• [Entries shown]
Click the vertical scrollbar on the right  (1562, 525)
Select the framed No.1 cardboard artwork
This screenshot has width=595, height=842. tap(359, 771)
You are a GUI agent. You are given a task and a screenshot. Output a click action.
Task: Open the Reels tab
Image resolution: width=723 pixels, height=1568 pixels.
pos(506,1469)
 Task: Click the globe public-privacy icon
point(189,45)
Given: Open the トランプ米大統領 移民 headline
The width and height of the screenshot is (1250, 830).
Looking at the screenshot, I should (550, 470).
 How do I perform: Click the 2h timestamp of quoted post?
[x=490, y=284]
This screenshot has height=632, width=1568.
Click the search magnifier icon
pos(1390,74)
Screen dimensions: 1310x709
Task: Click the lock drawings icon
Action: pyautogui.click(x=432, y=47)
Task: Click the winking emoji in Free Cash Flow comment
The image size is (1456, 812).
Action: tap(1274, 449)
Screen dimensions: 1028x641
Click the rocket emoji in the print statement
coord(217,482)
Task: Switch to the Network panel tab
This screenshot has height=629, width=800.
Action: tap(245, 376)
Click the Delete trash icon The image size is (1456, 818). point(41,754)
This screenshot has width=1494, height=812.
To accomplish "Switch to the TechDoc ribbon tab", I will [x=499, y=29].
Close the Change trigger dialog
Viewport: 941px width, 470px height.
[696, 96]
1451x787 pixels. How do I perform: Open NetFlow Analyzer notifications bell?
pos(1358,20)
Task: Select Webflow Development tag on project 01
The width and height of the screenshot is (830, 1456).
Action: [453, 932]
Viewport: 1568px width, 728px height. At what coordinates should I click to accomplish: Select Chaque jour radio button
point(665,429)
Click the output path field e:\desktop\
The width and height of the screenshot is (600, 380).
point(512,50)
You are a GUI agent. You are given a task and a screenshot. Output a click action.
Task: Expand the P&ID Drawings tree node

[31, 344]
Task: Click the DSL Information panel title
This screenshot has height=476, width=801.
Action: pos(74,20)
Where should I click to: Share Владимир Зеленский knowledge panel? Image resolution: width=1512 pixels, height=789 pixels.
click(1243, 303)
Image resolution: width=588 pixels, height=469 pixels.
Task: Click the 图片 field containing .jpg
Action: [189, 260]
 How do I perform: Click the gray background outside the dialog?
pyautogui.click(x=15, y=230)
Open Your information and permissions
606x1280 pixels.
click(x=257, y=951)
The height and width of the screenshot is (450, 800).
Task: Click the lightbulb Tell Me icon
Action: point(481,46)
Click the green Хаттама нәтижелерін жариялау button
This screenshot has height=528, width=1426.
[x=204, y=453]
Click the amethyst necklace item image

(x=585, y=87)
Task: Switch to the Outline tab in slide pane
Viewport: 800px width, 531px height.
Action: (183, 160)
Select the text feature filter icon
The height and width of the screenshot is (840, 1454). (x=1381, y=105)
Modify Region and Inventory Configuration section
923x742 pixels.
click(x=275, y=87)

• [Task directions]
Give back the whole of the data above, exactly as written.

• [Exercise response]
Click the vertical scrollbar on the right  (1562, 525)
Select the framed No.1 cardboard artwork
This screenshot has width=595, height=842. tap(359, 771)
You are a GUI agent. You are given a task and a screenshot. Output a click action.
Task: Open the Reels tab
Image resolution: width=723 pixels, height=1568 pixels.
pos(506,1469)
 Task: Click the globe public-privacy icon
point(189,45)
Given: Open the トランプ米大統領 移民 headline
The width and height of the screenshot is (1250, 830).
Looking at the screenshot, I should (550, 470).
 How do I perform: Click the 2h timestamp of quoted post?
[x=490, y=284]
This screenshot has height=632, width=1568.
Click the search magnifier icon
pos(1390,74)
Screen dimensions: 1310x709
Task: Click the lock drawings icon
Action: pyautogui.click(x=432, y=47)
Task: Click the winking emoji in Free Cash Flow comment
The image size is (1456, 812).
Action: tap(1274, 449)
Screen dimensions: 1028x641
Click the rocket emoji in the print statement
coord(217,482)
Task: Switch to the Network panel tab
This screenshot has height=629, width=800.
Action: tap(245, 376)
Click the Delete trash icon The image size is (1456, 818). point(41,754)
This screenshot has width=1494, height=812.
To accomplish "Switch to the TechDoc ribbon tab", I will [x=499, y=29].
Close the Change trigger dialog
Viewport: 941px width, 470px height.
[696, 96]
1451x787 pixels. How do I perform: Open NetFlow Analyzer notifications bell?
pos(1358,20)
Task: Select Webflow Development tag on project 01
The width and height of the screenshot is (830, 1456).
Action: [453, 932]
Viewport: 1568px width, 728px height. At what coordinates should I click to accomplish: Select Chaque jour radio button
point(665,429)
Click the output path field e:\desktop\
The width and height of the screenshot is (600, 380).
point(512,50)
You are a GUI agent. You are given a task and a screenshot. Output a click action.
Task: Expand the P&ID Drawings tree node

[31, 344]
Task: Click the DSL Information panel title
This screenshot has height=476, width=801.
Action: pos(74,20)
Where should I click to: Share Владимир Зеленский knowledge panel? Image resolution: width=1512 pixels, height=789 pixels.
click(1243, 303)
Image resolution: width=588 pixels, height=469 pixels.
Task: Click the 图片 field containing .jpg
Action: [189, 260]
 How do I perform: Click the gray background outside the dialog?
pyautogui.click(x=15, y=230)
Open Your information and permissions
606x1280 pixels.
click(x=257, y=951)
The height and width of the screenshot is (450, 800).
Task: Click the lightbulb Tell Me icon
Action: point(481,46)
Click the green Хаттама нәтижелерін жариялау button
This screenshot has height=528, width=1426.
[x=204, y=453]
Click the amethyst necklace item image

(x=585, y=87)
Task: Switch to the Outline tab in slide pane
Viewport: 800px width, 531px height.
Action: (183, 160)
Select the text feature filter icon
The height and width of the screenshot is (840, 1454). (x=1381, y=105)
Modify Region and Inventory Configuration section
923x742 pixels.
click(x=275, y=87)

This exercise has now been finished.